Government plans to speed through regulations banning compilation and use of blacklists that victimise union members
New legislation banning the use of secret blacklists that victimise union members is to be brought in the by the government.
Business secretary Lord Mandelson said the recent evidence of blacklisting in the construction industry, uncovered by the Information Commissioner, had highlighted the need for change.
Under the Employment Relations Act 1999, the government has the power to introduce regulations prohibiting the blacklisting of workers for their union membership or activities.
“There is already legal protection against the misuse of people's personal details,” Mandelson said. “We now plan to strengthen the law by introducing new regulations to outlaw the compilation, dissemination and use of blacklists in this way.”
The news follows last week's demonstration held by construction workers at the Olympic park site on 6 May.
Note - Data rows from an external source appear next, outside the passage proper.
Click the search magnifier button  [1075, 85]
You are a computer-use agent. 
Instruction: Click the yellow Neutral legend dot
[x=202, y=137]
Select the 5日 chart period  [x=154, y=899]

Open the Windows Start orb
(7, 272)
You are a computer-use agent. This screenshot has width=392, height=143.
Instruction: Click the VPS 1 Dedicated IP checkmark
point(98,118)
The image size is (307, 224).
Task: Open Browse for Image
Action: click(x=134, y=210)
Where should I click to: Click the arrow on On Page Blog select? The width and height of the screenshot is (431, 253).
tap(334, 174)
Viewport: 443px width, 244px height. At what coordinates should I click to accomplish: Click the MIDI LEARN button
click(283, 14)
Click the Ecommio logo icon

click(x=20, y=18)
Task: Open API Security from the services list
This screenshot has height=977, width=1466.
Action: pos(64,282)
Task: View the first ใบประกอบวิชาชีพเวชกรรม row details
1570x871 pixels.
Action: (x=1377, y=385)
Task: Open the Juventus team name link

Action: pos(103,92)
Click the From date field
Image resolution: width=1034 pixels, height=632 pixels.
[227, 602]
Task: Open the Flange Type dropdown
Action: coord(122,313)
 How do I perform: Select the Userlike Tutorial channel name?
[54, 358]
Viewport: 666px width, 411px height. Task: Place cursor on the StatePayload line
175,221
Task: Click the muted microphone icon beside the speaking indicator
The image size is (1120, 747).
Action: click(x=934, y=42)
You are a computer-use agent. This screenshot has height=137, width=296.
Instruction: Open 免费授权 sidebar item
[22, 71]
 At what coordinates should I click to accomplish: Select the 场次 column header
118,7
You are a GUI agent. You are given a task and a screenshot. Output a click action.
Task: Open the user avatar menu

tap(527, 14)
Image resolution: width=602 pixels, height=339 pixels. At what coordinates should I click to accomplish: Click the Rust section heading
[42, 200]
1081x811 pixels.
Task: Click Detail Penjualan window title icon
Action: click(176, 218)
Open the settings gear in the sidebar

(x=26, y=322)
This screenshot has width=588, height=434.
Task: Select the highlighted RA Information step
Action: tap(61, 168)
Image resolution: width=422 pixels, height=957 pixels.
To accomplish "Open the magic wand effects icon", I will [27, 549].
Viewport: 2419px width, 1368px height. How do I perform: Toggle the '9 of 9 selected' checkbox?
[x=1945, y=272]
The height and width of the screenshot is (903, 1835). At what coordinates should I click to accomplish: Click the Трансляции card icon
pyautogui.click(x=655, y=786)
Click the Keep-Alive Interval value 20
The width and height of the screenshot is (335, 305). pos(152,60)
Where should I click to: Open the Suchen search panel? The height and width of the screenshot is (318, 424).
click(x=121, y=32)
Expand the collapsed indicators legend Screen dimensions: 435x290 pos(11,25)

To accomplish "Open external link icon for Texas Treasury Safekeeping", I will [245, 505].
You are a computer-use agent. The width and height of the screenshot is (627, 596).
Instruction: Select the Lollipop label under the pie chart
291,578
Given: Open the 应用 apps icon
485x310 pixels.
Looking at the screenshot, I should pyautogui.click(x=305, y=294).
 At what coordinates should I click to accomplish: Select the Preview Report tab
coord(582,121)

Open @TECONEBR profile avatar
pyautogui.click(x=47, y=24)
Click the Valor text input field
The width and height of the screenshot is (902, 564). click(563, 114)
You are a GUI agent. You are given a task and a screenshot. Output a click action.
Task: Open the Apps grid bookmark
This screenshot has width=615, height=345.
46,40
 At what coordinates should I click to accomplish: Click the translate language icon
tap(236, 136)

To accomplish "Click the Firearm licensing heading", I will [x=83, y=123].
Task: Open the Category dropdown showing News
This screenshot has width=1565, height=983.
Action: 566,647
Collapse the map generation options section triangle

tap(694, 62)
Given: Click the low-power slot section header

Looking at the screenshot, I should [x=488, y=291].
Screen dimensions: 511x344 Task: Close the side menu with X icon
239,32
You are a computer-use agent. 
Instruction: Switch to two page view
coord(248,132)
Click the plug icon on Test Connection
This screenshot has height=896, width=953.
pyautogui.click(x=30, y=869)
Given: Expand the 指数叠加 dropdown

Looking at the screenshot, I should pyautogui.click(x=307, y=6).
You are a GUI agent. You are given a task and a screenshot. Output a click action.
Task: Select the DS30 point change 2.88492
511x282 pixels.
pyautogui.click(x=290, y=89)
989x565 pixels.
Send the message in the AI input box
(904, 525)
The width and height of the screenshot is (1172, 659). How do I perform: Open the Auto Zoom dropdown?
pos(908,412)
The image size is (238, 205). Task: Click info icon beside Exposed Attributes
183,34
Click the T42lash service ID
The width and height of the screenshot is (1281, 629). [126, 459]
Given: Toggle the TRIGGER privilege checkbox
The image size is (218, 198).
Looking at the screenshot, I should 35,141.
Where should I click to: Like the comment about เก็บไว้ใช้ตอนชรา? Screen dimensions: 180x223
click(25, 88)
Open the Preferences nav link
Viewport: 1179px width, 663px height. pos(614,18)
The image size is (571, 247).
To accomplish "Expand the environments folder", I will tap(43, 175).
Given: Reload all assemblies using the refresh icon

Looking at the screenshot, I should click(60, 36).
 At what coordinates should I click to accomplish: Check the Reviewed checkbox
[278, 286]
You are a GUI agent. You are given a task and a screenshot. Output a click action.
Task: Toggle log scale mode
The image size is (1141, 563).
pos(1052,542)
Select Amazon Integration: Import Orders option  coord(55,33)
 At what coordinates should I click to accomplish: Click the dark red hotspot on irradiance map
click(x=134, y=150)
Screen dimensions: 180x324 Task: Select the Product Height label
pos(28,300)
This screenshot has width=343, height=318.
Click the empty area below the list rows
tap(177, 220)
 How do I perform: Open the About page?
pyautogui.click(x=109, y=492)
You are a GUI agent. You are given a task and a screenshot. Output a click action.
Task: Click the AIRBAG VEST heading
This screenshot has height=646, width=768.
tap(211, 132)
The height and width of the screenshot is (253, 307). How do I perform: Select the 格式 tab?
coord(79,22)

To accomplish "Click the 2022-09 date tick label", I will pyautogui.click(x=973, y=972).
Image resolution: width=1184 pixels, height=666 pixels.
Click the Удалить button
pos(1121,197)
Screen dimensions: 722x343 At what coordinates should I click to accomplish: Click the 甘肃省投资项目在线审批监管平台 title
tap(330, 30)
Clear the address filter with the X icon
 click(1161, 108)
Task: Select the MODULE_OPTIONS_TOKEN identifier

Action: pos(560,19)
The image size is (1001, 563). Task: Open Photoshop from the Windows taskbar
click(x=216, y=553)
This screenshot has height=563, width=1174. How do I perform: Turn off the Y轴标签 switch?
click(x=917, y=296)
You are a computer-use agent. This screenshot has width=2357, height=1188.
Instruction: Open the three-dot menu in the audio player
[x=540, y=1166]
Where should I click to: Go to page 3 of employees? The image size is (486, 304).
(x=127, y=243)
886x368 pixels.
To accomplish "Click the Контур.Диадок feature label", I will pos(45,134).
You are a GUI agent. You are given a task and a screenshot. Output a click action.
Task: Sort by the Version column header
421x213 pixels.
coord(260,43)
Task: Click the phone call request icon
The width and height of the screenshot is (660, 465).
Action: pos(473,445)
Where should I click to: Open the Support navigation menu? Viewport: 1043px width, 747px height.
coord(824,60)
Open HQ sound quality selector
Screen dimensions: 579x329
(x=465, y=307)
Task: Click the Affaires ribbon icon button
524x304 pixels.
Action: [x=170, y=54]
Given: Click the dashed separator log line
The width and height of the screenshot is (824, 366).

They had demanded, among other things, a ban on blacklists, and later descended on parliament to call for an early day motion to bring in legislation banning their use.
The government will launch a consultation in the early summer on revised regulations, enabling interested parties to give feedback on how the regulations can be improved.
Ministers intend to seek parliamentary approval for the regulations in the autumn and implement them urgently as soon as possible.
TUC general secretary Brendan Barber said: “It is outrageous that unscrupulous employers have been victimising trade unionists through shady blacklisting practices that have no place in a democratic society.
“I am glad that the government is now consulting speedily on this issue which will, I hope, lead to quick and effective action to outlaw this utterly unacceptable practice.”